### CONSIGNA DE TRABAJO 1:
Responde brevemente a estas preguntas sobre el artículo acerca de Bildu:
(a) ¿Qué institución dejó vía libre a Bildu para presentarse?
(b) ¿A qué elecciones pudo presentarse Bildu?
(c) ¿En cuántos ayuntamientos ha obtenido Bildu inmejorables resultados?
### CONSIGNA DE TRABAJO 2:
Resume en dos oraciones el artículo acerca de Bildu.
### CONSIGNA DE TRABAJO 3:
Prolonga el artículo acerca de Bildu con un párrafo que empiece después de su última oración.

### TEXTO DE LECTURA:
——————————
Revista Opinión
El Constitucional abrió la caja de Pandora al dejar vía libre a Bildu para presentarse a las autonómicas y municipales, obligando a la ciudadanía a convertir el futuro de Euskadi en un acto de fe. Ahora que sabemos de seguro que la formación abertzale ha obtenido inmejorables resultados en decenas de ayuntamientos, el ejecutivo nos fuerza a creer en milagros. Que Bildu sea tan solo un partido nacionalista más dentro del panorama político vasco, que su incorporación dentro la escena institucional suponga un síntoma del fin definitivo de ETA.
——————————
### DATOS:
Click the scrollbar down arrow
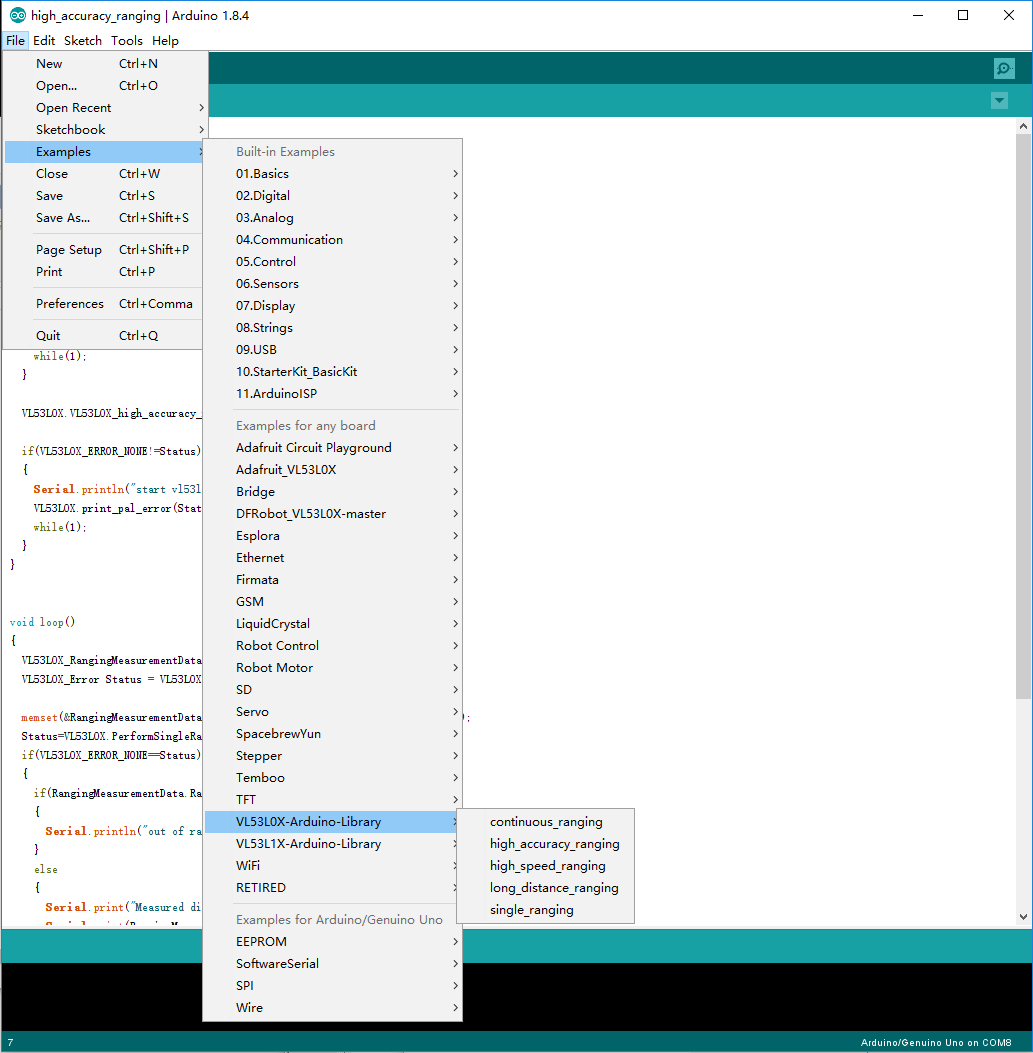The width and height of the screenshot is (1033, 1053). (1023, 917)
——————————
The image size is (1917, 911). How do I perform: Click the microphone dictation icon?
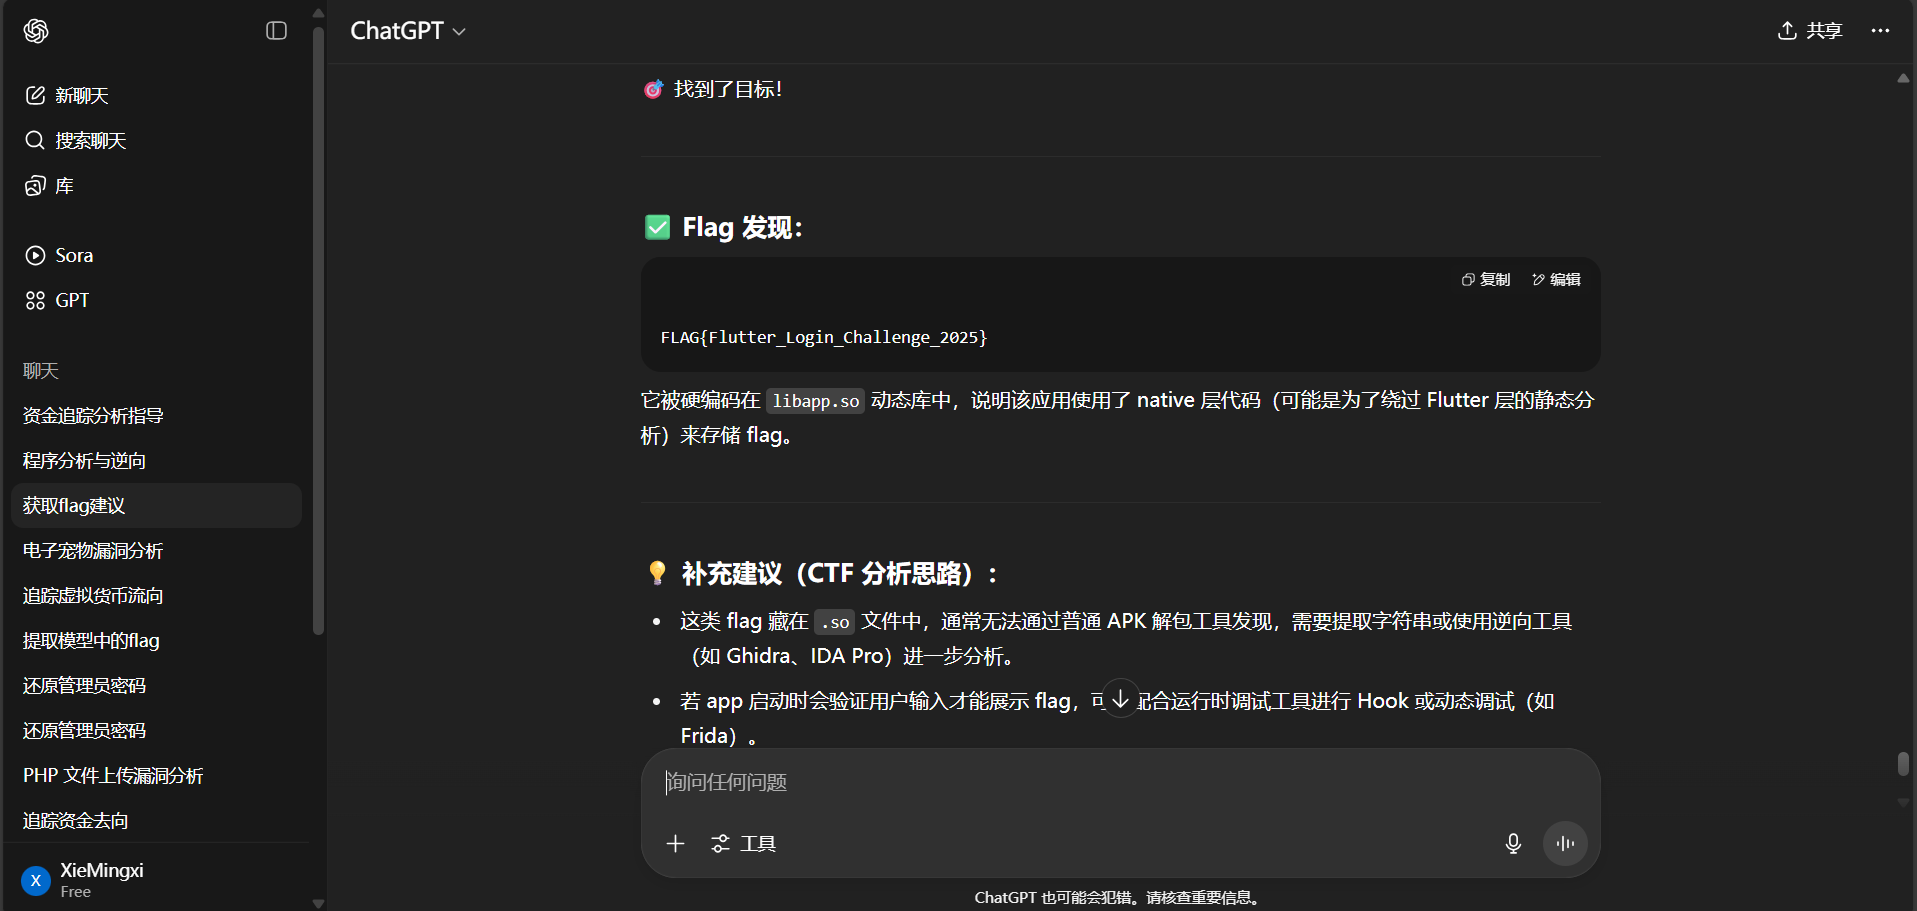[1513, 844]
——————————
### RESPUESTA DEL EJERCICIO 1:
(a) El Constitucional.
(b) A las autonómicas y municipales.
(c) En decenas de ayuntamientos.

### RESPUESTA DEL EJERCICIO 2:
Al permitir que Bildu se presentara a las autonómicas y municipales, el Constitucional abrió la caja de Pandora y obligó a la ciudadanía a convertir el futuro de Euskadi en un acto de fe. Ahora que la formación abertzale ha obtenido inmejorables resultados en decenas de ayuntamientos, el ejecutivo fuerza a creer en milagros: que Bildu sea solo un partido nacionalista más y que su entrada en las instituciones sea síntoma del fin definitivo de ETA.

### RESPUESTA DEL EJERCICIO 3:
Las emociones del ciudadano son encontradas. Por un lado queremos creer en este milagro, pero por otro lado, desconfiamos -con la razón que otorga la experiencia de décadas de embustes y asesinatos- en la buena fe no solo de Bildu, sino de ETA. No acabamos de creer sin ver y tenemos serias razones para albergar dudas fundadas. Tememos que Bildu no sea lo suficientemente valiente y que no dé el paso que se esperaría de ella en estos meses: pedir el fin de ETA, condenar públicamente cualquier acto de apología del terrorismo y centrarse en un programa político encaminado a solucionar los problemas reales del pueblo vasco, comunes a los del resto de España. Tememos que mientras no quede zanjada la disolución de ETA, Bildu aproveche su poder político para dar cancha a la banda terrorista y reactivar una cultura radical proindependentista entre la ciudadanía vasca. Sospechamos de la estrategia del PNV de aprovechar el éxito de Bildu para sacar tajada electoral de cara a las autonómicas de 2013. Y, por supuesto, nunca creeremos a ETA y sus treguas, pese a que se nos pida una fe ciega en que se acerca su soñado epílogo.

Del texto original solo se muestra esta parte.